(Extracted records)
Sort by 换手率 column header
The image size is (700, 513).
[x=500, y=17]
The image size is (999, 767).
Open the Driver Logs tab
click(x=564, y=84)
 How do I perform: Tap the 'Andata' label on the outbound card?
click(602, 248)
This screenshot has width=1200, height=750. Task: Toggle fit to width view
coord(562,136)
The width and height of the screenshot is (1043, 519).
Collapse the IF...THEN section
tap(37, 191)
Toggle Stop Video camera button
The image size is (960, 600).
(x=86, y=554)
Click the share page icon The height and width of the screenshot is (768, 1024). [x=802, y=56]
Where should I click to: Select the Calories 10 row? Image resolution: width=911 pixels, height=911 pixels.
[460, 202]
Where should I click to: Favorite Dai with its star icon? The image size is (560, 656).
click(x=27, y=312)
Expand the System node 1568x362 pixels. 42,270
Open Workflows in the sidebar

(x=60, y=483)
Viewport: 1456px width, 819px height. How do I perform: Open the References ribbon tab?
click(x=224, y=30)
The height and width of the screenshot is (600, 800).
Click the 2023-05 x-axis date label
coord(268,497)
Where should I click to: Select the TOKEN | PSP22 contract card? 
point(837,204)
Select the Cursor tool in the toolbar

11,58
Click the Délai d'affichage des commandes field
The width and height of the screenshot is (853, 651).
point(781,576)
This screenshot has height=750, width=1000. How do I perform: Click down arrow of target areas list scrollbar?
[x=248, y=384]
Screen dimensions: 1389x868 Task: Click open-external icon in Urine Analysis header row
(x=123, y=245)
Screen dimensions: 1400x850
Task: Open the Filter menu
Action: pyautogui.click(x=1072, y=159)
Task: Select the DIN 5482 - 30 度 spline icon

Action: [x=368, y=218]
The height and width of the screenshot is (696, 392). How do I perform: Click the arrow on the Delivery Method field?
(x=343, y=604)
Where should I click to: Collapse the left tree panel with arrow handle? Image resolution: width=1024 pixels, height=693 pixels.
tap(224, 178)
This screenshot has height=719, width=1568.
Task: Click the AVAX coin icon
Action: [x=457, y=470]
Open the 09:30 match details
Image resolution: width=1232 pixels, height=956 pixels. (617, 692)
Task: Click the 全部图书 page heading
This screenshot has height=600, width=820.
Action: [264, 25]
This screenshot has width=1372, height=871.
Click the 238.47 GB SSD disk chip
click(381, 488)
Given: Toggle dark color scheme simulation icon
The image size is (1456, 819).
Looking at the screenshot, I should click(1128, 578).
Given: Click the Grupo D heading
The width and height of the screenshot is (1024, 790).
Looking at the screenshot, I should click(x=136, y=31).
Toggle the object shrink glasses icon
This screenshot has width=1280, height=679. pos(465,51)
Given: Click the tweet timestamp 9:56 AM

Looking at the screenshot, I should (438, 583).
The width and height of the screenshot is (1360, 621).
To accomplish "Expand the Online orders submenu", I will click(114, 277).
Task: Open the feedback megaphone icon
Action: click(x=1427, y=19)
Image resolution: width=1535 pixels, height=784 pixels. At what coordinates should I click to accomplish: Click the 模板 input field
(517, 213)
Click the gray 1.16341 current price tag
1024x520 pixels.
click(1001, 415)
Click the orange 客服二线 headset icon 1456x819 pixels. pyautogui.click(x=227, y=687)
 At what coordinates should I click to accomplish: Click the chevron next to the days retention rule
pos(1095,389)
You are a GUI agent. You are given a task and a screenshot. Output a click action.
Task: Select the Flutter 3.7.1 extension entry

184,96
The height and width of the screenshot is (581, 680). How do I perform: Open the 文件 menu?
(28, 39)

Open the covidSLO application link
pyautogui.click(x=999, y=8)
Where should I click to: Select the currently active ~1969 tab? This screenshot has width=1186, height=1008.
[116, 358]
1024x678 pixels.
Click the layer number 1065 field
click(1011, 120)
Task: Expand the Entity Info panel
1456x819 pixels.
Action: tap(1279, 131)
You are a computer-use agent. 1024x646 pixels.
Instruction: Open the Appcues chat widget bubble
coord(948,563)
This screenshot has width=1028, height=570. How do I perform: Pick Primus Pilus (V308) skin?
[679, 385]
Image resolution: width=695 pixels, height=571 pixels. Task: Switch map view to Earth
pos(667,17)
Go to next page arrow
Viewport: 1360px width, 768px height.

◆ Instructions for the task
Arrange all of the items above into a numbered list, leaving out any blank lines.

◆ Solved problem
1. Sort by 换手率 column header
2. The image size is (700, 513).
3. [x=500, y=17]
4. The image size is (999, 767).
5. Open the Driver Logs tab
6. click(x=564, y=84)
7.  How do I perform: Tap the 'Andata' label on the outbound card?
8. click(602, 248)
9. This screenshot has width=1200, height=750. Task: Toggle fit to width view
10. coord(562,136)
11. The width and height of the screenshot is (1043, 519).
12. Collapse the IF...THEN section
13. tap(37, 191)
14. Toggle Stop Video camera button
15. The image size is (960, 600).
16. (x=86, y=554)
17. Click the share page icon The height and width of the screenshot is (768, 1024). [x=802, y=56]
18. Where should I click to: Select the Calories 10 row? Image resolution: width=911 pixels, height=911 pixels.
19. [460, 202]
20. Where should I click to: Favorite Dai with its star icon? The image size is (560, 656).
21. click(x=27, y=312)
22. Expand the System node 1568x362 pixels. 42,270
23. Open Workflows in the sidebar
24. (x=60, y=483)
25. Viewport: 1456px width, 819px height. How do I perform: Open the References ribbon tab?
26. click(x=224, y=30)
27. The height and width of the screenshot is (600, 800).
28. Click the 2023-05 x-axis date label
29. coord(268,497)
30. Where should I click to: Select the TOKEN | PSP22 contract card? 
31. point(837,204)
32. Select the Cursor tool in the toolbar
33. 11,58
34. Click the Délai d'affichage des commandes field
35. The width and height of the screenshot is (853, 651).
36. point(781,576)
37. This screenshot has height=750, width=1000. How do I perform: Click down arrow of target areas list scrollbar?
38. [x=248, y=384]
39. Screen dimensions: 1389x868 Task: Click open-external icon in Urine Analysis header row
40. (x=123, y=245)
41. Screen dimensions: 1400x850
42. Task: Open the Filter menu
43. Action: pyautogui.click(x=1072, y=159)
44. Task: Select the DIN 5482 - 30 度 spline icon
45. Action: [x=368, y=218]
46. The height and width of the screenshot is (696, 392). How do I perform: Click the arrow on the Delivery Method field?
47. (x=343, y=604)
48. Where should I click to: Collapse the left tree panel with arrow handle? Image resolution: width=1024 pixels, height=693 pixels.
49. tap(224, 178)
50. This screenshot has height=719, width=1568.
51. Task: Click the AVAX coin icon
52. Action: [x=457, y=470]
53. Open the 09:30 match details
54. Image resolution: width=1232 pixels, height=956 pixels. (617, 692)
55. Task: Click the 全部图书 page heading
56. This screenshot has height=600, width=820.
57. Action: [264, 25]
58. This screenshot has width=1372, height=871.
59. Click the 238.47 GB SSD disk chip
60. click(381, 488)
61. Given: Toggle dark color scheme simulation icon
62. The image size is (1456, 819).
63. Looking at the screenshot, I should click(1128, 578).
64. Given: Click the Grupo D heading
65. The width and height of the screenshot is (1024, 790).
66. Looking at the screenshot, I should click(x=136, y=31).
67. Toggle the object shrink glasses icon
68. This screenshot has width=1280, height=679. pos(465,51)
69. Given: Click the tweet timestamp 9:56 AM
70. Looking at the screenshot, I should (438, 583).
71. The width and height of the screenshot is (1360, 621).
72. To accomplish "Expand the Online orders submenu", I will click(114, 277).
73. Task: Open the feedback megaphone icon
74. Action: click(x=1427, y=19)
75. Image resolution: width=1535 pixels, height=784 pixels. At what coordinates should I click to accomplish: Click the 模板 input field
76. (517, 213)
77. Click the gray 1.16341 current price tag
78. 1024x520 pixels.
79. click(1001, 415)
80. Click the orange 客服二线 headset icon 1456x819 pixels. pyautogui.click(x=227, y=687)
81.  At what coordinates should I click to accomplish: Click the chevron next to the days retention rule
82. pos(1095,389)
83. You are a GUI agent. You are given a task and a screenshot. Output a click action.
84. Task: Select the Flutter 3.7.1 extension entry
85. 184,96
86. The height and width of the screenshot is (581, 680). How do I perform: Open the 文件 menu?
87. (28, 39)
88. Open the covidSLO application link
89. pyautogui.click(x=999, y=8)
90. Where should I click to: Select the currently active ~1969 tab? This screenshot has width=1186, height=1008.
91. [116, 358]
92. 1024x678 pixels.
93. Click the layer number 1065 field
94. click(1011, 120)
95. Task: Expand the Entity Info panel
96. 1456x819 pixels.
97. Action: tap(1279, 131)
98. You are a computer-use agent. 1024x646 pixels.
99. Instruction: Open the Appcues chat widget bubble
100. coord(948,563)
101. This screenshot has width=1028, height=570. How do I perform: Pick Primus Pilus (V308) skin?
102. [679, 385]
103. Image resolution: width=695 pixels, height=571 pixels. Task: Switch map view to Earth
104. pos(667,17)
105. Go to next page arrow
106. Viewport: 1360px width, 768px height.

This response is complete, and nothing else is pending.